------ TEXT TO READ

Baked Jalapeño Poppers

So now what should I make for this football game??? Hmmmmm...Well I have actually been craving jalapeño poppers as of late.  I have no idea where some of these cravings come from.  I didn't see them on a show recently.  This is not a Diners, Drive-ins, and Dives perpetuated craving.  I'm not even a huge fan of jalapeño poppers to be honest, yet for some strange reason, I want some.  So I am going to try to make them healthy and hopefully tasty.  Well they came out amazing!!!  And the dipping sauce was really good too.  I could see it going with a lot of things - including stir fries - but it was a great compliment to the poppers.  This very well may be a game day staple at my house.  They were absolutely delicious and pretty healthy as far as game day snack food goes.  Jalapeño popper craving definitely satisfied.

------------

WHAT TO WORK ON:
1. In the dataset entries, from the line containing "I will 556,420." through the last line, inclusive, change "Insert tab" to "Layout tab" and reproduce only those lines with nothing else altered.
2. Continue the passage on baked jalapeño poppers, beginning right after its final sentence.
The dataset entries that follow are unrelated to the passage on baked jalapeño poppers.

------ ENTRIES

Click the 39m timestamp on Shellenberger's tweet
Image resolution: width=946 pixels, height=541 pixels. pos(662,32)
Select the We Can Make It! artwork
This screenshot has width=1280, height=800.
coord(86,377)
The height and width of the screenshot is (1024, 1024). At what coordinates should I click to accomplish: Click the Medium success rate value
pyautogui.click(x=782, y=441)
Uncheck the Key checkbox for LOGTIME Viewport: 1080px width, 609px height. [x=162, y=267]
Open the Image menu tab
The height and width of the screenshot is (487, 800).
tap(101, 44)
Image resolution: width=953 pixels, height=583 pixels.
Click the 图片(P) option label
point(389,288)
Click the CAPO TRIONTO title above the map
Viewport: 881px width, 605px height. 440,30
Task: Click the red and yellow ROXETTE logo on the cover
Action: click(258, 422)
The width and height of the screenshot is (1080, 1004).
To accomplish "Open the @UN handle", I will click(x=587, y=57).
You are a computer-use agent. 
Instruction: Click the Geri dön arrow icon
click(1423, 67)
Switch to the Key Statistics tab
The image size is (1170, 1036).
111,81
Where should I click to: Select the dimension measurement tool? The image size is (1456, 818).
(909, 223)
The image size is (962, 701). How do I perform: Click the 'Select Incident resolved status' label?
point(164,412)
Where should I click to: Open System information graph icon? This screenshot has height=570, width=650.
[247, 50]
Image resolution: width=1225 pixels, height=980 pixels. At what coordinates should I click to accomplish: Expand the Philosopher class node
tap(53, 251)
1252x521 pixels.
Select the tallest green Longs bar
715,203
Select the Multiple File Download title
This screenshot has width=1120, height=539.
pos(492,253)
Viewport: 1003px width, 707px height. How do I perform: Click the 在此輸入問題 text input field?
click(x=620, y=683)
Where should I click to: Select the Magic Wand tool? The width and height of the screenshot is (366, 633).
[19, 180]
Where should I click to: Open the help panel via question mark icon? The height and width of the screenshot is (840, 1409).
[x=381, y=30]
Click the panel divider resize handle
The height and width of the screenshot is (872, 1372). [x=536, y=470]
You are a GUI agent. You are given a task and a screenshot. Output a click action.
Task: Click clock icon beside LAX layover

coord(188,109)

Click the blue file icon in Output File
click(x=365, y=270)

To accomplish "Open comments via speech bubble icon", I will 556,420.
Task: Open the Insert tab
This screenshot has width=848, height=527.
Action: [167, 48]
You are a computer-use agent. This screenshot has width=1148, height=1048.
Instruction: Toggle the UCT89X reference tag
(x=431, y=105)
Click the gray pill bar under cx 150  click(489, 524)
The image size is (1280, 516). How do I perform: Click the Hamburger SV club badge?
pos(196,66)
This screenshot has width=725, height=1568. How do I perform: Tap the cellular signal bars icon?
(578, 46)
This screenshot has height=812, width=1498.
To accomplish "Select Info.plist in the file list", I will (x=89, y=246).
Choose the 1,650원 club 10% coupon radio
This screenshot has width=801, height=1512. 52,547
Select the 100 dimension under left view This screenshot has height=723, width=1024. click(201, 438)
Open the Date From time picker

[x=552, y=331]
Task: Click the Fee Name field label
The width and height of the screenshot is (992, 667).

------------

REPLIES:
1.
To accomplish "Open comments via speech bubble icon", I will 556,420.
Task: Open the Layout tab
This screenshot has width=848, height=527.
Action: [167, 48]
You are a computer-use agent. This screenshot has width=1148, height=1048.
Instruction: Toggle the UCT89X reference tag
(x=431, y=105)
Click the gray pill bar under cx 150  click(489, 524)
The image size is (1280, 516). How do I perform: Click the Hamburger SV club badge?
pos(196,66)
This screenshot has width=725, height=1568. How do I perform: Tap the cellular signal bars icon?
(578, 46)
This screenshot has height=812, width=1498.
To accomplish "Select Info.plist in the file list", I will (x=89, y=246).
Choose the 1,650원 club 10% coupon radio
This screenshot has width=801, height=1512. 52,547
Select the 100 dimension under left view This screenshot has height=723, width=1024. click(201, 438)
Open the Date From time picker

[x=552, y=331]
Task: Click the Fee Name field label
The width and height of the screenshot is (992, 667).

2.
Baked Jalapeño Poppers
adapted from The Beer Cook

10 large jalapeño peppers, halved, seeded, and ribs removed
8 oz 1/3 less fat cream cheese
1 cup reduced fat cheddar
1/4 tsp garlic powder
1/8 tsp salt
1/2 cup seasoned panko breadcrumbs
olive oil
cooking spray

Preheat oven to 375 degrees.  In a bowl, combine the cheeses, garlic powder, and salt.  Drizzle some olive oil on a lined baking sheet.  Fill each jalapeño half with the cheese mixture and place on the baking sheet, rubbing the peppers in the oil.  Now place the breadcrumbs in a bowl and dip the cheese side of the poppers in the bowl pressing the breadcrumbs so they stick.  Put them back on the baking sheet and spray them with cooking spray.  Bake in the oven for about 25 minutes until golden brown and serve with the following sauce or some sour cream or both.

Apricot Dipping Sauce

1 cup apricot preserves
2 Tbsp white vinegar
2 Tbsp reduced sodium soy sauce
1 clove garlic, minced.

Put all the ingredients in a food processor and blend until combined.  Serve along side the poppers and enjoy!